Just because it was available for the public internet doesn’t mean it was available legally. Google has a way to remove it from their index when asked, while it seems that OpenAI has no way to do so (or will to do so).
deleted
All the grifters coming out to feed 🫣
If it’s not infringement to input copyrighted materials, then it’s not infringement to take the output.
Copyright can be enforced at both ends or neither end, not one or the other.
Because… why?
A better question is: Why not?
If Copyright doesn’t protect what goes in, why should it protect what comes out?
Because sometimes it spits it out verbatim, and sometimes GPLed code gets spat out in the case of Copilot.
See: the time Copilot spat out the Quake inverse square root algorithm, comments and all.
Also, if it’s legal to disregard libre/open source licenses for this, then why isn’t it legal for me to look at leaked code, which I also do not have permission to use, and use the knowledge gained from that to write something else?

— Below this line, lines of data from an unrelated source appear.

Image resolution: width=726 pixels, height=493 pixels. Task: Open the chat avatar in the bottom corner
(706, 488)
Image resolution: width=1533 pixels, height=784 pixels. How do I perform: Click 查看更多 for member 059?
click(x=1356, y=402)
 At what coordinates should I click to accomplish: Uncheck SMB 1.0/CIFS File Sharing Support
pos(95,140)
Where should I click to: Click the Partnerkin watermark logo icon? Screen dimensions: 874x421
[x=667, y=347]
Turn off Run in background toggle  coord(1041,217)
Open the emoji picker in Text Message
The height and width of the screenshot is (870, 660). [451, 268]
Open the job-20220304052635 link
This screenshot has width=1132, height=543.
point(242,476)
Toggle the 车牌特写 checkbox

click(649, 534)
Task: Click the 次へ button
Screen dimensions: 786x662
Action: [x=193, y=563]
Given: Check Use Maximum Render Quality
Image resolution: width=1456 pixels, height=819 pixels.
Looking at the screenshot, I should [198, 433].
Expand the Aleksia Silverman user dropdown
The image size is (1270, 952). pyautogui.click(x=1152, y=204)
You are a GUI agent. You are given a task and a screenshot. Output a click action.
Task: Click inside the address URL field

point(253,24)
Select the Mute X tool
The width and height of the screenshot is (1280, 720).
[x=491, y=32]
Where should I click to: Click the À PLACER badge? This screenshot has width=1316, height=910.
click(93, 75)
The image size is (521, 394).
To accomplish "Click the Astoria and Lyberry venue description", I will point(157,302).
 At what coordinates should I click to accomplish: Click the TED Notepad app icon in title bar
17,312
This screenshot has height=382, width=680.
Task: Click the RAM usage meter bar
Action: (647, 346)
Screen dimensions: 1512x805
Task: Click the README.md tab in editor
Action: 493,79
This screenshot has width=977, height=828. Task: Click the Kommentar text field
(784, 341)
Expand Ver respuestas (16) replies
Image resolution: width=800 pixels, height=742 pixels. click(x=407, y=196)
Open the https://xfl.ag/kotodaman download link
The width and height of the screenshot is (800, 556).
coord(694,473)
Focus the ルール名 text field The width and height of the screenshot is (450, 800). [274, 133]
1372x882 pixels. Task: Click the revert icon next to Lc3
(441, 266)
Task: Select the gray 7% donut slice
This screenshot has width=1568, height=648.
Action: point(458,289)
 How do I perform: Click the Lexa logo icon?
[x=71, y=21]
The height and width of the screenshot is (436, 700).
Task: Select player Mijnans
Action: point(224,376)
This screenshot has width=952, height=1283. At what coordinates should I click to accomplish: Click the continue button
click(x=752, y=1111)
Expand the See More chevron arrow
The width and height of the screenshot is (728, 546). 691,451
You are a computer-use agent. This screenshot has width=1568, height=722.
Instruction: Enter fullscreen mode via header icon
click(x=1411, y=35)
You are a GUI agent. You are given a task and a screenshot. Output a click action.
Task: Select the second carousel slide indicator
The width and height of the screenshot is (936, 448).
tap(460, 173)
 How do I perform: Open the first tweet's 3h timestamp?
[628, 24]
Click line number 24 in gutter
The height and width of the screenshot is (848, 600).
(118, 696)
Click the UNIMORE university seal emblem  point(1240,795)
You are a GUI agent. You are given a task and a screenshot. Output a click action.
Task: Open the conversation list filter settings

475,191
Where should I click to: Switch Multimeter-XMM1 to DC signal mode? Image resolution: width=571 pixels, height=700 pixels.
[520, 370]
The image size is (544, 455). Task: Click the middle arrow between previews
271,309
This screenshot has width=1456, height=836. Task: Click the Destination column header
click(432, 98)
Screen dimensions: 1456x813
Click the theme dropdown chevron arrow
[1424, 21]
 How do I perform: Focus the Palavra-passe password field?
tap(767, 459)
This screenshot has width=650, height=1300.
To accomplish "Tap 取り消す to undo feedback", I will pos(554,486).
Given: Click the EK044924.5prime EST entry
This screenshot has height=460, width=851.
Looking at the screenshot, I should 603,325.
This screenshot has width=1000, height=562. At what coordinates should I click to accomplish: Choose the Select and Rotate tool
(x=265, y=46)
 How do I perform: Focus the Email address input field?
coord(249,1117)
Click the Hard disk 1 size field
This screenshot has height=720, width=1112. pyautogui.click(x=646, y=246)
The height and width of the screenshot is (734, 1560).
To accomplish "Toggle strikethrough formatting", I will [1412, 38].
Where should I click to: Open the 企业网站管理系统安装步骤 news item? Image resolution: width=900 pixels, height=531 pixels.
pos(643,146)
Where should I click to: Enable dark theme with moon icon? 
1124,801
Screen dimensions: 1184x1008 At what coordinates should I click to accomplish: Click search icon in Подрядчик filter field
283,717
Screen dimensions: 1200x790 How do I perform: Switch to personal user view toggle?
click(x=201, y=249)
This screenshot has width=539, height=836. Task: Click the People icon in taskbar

Which is exactly why the output of an AI trained on copyrighted inputs should not be copyrightable. It should not become the private property of whichever company owns the language model. That would be bad for a lot more reasons than the potential for laundering open source code.
Well. That sounds perfectly legal. However, mind that “leaked” implies unauthorized copying and/or a violation of trade secrets. But it’s not a given, that looking at such code violates any law.
And if they’re not going to respect the copyleft, they are also performing unauthorised copying.
“Copyleft” means certain types of copyright licenses. Since these licenses generally allow and encourage public distribution/copying, such code is certainly not leaked. Laws pertaining to trade secrets cannot be involved in principle.
I think the copies made during AI training would be typically allowed under copyleft licenses. In any case, as it is a copyright license, it is subject to the same limitations.
Public distribution and copying is allowed, but only if the license in it’s entirety is respected.
And when the license is void, it’s all rights reserved, right?
deleted by creator
deleted by creator
The part that you’re apparently having trouble understanding is that a language model is not a human mind and a human mind is not a language model.